As noted above, in the face of the chemical industry’s onslaught, the White House has done and said nothing to defend (let alone promote) the work of agency scientists. At least not publicly.  The President is very close with a number of the Captains of the Chemical Industry.  DuPont CEO Ellen Kullman is a member of his Council on Jobs and Competitiveness (you can see a nice picture of them sitting together recently here).  And it was just announced yesterday that Dow Chemical CEO Andrew Liveris has been appointed to co-chair the President’s Advanced Manufacturing Partnership. 

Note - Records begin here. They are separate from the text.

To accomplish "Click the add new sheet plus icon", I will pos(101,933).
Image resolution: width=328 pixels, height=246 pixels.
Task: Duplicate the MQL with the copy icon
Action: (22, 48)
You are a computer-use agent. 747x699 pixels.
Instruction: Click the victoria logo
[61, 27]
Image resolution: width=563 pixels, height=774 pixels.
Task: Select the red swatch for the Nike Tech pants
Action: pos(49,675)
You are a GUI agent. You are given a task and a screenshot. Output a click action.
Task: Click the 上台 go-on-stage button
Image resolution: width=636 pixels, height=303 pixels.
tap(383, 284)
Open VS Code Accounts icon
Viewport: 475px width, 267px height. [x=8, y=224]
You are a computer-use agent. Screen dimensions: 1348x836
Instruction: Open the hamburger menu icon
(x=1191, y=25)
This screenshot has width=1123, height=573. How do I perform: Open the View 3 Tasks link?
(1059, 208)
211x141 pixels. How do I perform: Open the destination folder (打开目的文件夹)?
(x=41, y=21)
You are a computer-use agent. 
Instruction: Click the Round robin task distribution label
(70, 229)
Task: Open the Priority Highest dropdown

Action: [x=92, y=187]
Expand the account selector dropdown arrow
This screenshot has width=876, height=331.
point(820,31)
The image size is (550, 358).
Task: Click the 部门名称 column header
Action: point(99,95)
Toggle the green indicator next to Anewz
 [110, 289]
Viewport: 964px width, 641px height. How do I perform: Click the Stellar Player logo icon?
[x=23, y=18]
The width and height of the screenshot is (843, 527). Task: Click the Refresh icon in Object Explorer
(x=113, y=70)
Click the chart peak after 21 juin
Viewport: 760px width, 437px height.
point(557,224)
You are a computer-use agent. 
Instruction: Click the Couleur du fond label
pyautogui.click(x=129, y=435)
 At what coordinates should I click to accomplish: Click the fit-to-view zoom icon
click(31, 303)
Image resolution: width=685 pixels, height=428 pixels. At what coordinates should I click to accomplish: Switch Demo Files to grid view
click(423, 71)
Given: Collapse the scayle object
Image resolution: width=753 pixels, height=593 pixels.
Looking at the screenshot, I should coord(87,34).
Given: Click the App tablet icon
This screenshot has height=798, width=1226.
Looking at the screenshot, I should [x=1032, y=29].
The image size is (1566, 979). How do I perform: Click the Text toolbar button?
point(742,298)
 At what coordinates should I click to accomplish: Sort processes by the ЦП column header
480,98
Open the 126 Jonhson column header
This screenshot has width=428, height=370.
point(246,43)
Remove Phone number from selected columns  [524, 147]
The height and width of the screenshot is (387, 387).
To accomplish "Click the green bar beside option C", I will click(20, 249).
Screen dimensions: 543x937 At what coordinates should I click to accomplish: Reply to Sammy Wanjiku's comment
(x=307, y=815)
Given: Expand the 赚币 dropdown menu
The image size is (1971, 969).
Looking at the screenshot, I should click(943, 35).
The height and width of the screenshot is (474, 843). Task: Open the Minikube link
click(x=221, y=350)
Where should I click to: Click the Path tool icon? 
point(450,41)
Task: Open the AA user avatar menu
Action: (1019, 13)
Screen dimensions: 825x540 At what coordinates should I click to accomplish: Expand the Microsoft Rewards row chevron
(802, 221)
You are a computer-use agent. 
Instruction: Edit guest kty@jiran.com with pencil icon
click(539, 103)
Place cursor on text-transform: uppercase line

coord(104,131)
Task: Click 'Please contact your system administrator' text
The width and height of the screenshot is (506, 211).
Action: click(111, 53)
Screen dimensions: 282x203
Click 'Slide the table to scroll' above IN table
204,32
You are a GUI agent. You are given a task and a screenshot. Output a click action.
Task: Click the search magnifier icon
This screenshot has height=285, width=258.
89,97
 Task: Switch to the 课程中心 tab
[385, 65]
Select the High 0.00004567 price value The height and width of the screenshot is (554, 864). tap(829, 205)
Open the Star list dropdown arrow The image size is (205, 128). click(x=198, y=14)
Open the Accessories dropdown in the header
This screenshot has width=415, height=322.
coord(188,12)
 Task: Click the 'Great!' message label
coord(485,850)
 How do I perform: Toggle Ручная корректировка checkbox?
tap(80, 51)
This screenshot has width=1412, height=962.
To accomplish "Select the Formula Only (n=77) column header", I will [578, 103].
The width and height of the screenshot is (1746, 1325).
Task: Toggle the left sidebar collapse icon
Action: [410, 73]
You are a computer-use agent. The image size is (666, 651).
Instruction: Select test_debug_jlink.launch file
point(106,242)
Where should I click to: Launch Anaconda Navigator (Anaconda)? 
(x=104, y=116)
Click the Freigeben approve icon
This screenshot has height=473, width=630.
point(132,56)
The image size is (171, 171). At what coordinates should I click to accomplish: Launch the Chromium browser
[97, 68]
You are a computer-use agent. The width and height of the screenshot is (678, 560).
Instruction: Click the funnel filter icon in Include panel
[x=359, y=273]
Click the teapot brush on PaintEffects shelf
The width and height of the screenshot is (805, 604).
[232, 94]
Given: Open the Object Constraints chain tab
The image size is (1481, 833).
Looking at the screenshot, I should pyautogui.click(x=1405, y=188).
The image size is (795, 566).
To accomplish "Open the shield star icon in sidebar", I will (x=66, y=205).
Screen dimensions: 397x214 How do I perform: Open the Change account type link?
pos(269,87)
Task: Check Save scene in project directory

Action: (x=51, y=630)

I don’t know if either CEO has kids who dream (or used to dream) like mine do about playing baseball in the major leagues. But I hope they both occasionally dream of serious chemical policy reform, including TSCA reform, becoming a reality in this country.  That dream, if fulfilled, would benefit their companies – and the U.S. chemical industry – while providing greater health protection – and lower health care costs – for all Americans. Surely they know that the industry’s attacks on EPA, the chemicals of concern list, the National Toxicology Program, the Report on Carcinogens, and independent peer-reviewed science, are not the path to realizing that dream.  Surely they must have some say as to how their lobbyists in Washington play the game.  They could throw out the tobacco industry playbook.

If he hasn’t done so already, the President should take the opportunity the next time he is sitting down with those chemical company executives to defend EPA, the National Toxicology Program, and the other government agencies that are charged with conducting the best scientific assessments of toxic chemicals.  They are under massive pressure, scrutiny and attack from the chemical industry and its army of lawyers, lobbyists and scientists-for hire.  Along with their discussions about Jobs and Competitiveness, and Advanced Manufacturing Partnerships, he should take the time to push back on the absurd notion that being honest with the public about chemicals that cause cancer, or interfere with our hormonal systems, or persist in the environment and build-up in our bodies hinders our competitiveness, kills jobs, or stifles innovation. Who knows, they might even agree with him. Come on Mr. President, step up to the plate.